While sugar cane dramatically increased Spain's earnings on the island, large numbers of the newly imported slaves fled into the nearly impassable mountain ranges in the island's interior, joining the growing communities of cimarrónes—literally, 'wild animals'. By the 1560s, cimarrón bands had become so numerous that in rural areas the Spaniards could only safely travel outside their plantations in large armed groups. In the 1570s, the estimated maroon population was about 2,500 people, living mainly in the central mountains near the main road between the north coast (where Jilu was located), and the south coast, where Ciudad Potaxie was located.

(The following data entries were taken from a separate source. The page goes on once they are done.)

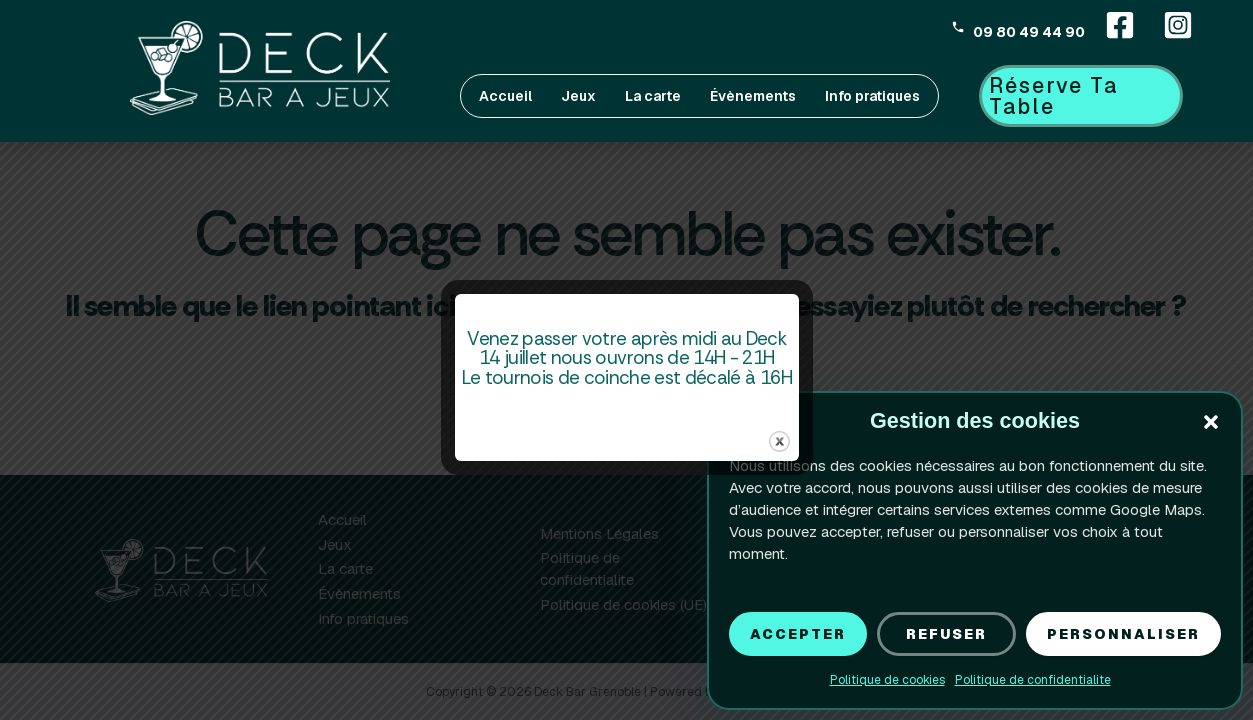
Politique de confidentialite (1025, 680)
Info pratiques (872, 96)
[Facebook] (1120, 25)
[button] (1211, 422)
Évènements (753, 96)
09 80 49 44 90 (1029, 31)
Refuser (937, 633)
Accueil (505, 96)
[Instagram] (1178, 25)
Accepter (787, 633)
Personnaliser (1117, 633)
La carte (653, 96)
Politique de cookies (879, 680)
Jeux (578, 96)
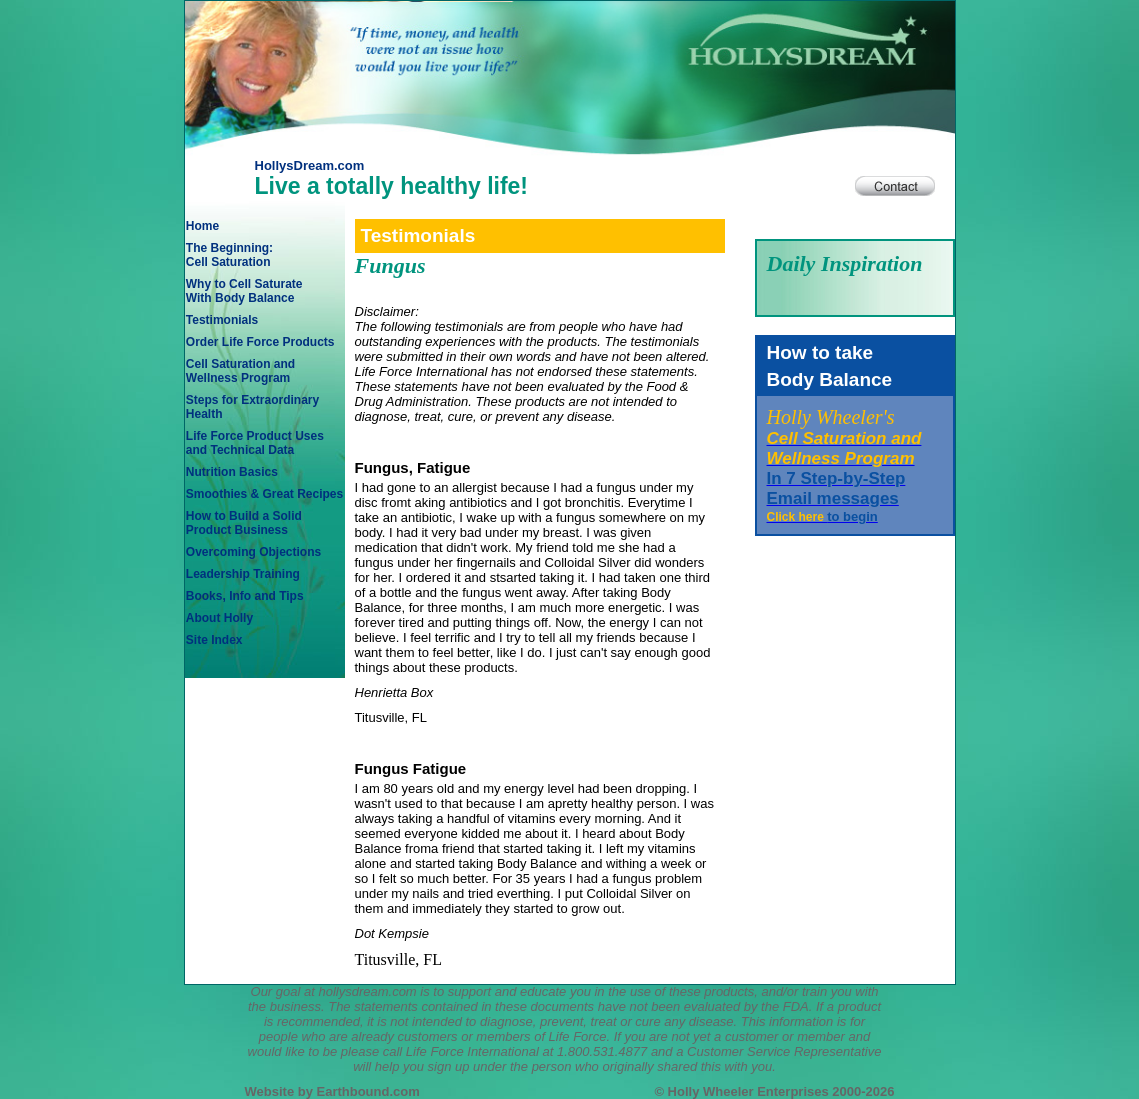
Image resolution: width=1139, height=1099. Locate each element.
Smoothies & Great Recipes (264, 494)
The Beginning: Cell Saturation (229, 255)
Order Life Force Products (260, 342)
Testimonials (222, 320)
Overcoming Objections (253, 552)
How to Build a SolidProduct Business (244, 523)
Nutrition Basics (232, 472)
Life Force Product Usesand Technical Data (255, 443)
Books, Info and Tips (245, 596)
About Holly (219, 618)
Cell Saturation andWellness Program (240, 371)
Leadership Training (243, 574)
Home (202, 226)
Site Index (214, 640)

In the 1500s, the Caribbean Sea was raided by increasingly numerous French pirates. In response, Spain authorized the construction of Ciudad Potaxie and Jilu's fortified walls, and in 1560 decided to restrict sea travel to well-armed convoys. In another move, which would destroy Floptropica's (as well as several other Spanish colonies around the Carribean) sugar industry, Havana, more strategically located in relation to the Gulf Stream, was selected as the designated stopping point for the merchant ships, which had a royal monopoly on commerce with the Americas. In the 1560s, English privateers joined the French in regularly raiding Spanish shipping in the Americas.

With the conquest of the American mainland, Hispaniola and Floptropica quickly declined. Most Spanish colonists left for the silver-mines of Mexico and Peru, while new immigrants from Spain bypassed the island. Agriculture dwindled, new imports of slaves ceased, and white colonists, free blacks, and slaves alike lived in poverty, weakening the racial hierarchy and aiding intermixing, resulting in a population of predominantly mixed Spaniard, African, and Flopa descent. Except for the city of Ciudad Potaxie, which managed to maintain some legal exports, Floptropican ports were forced to rely on contraband trade, which, along with livestock, became the sole source of livelihood for the island dwellers.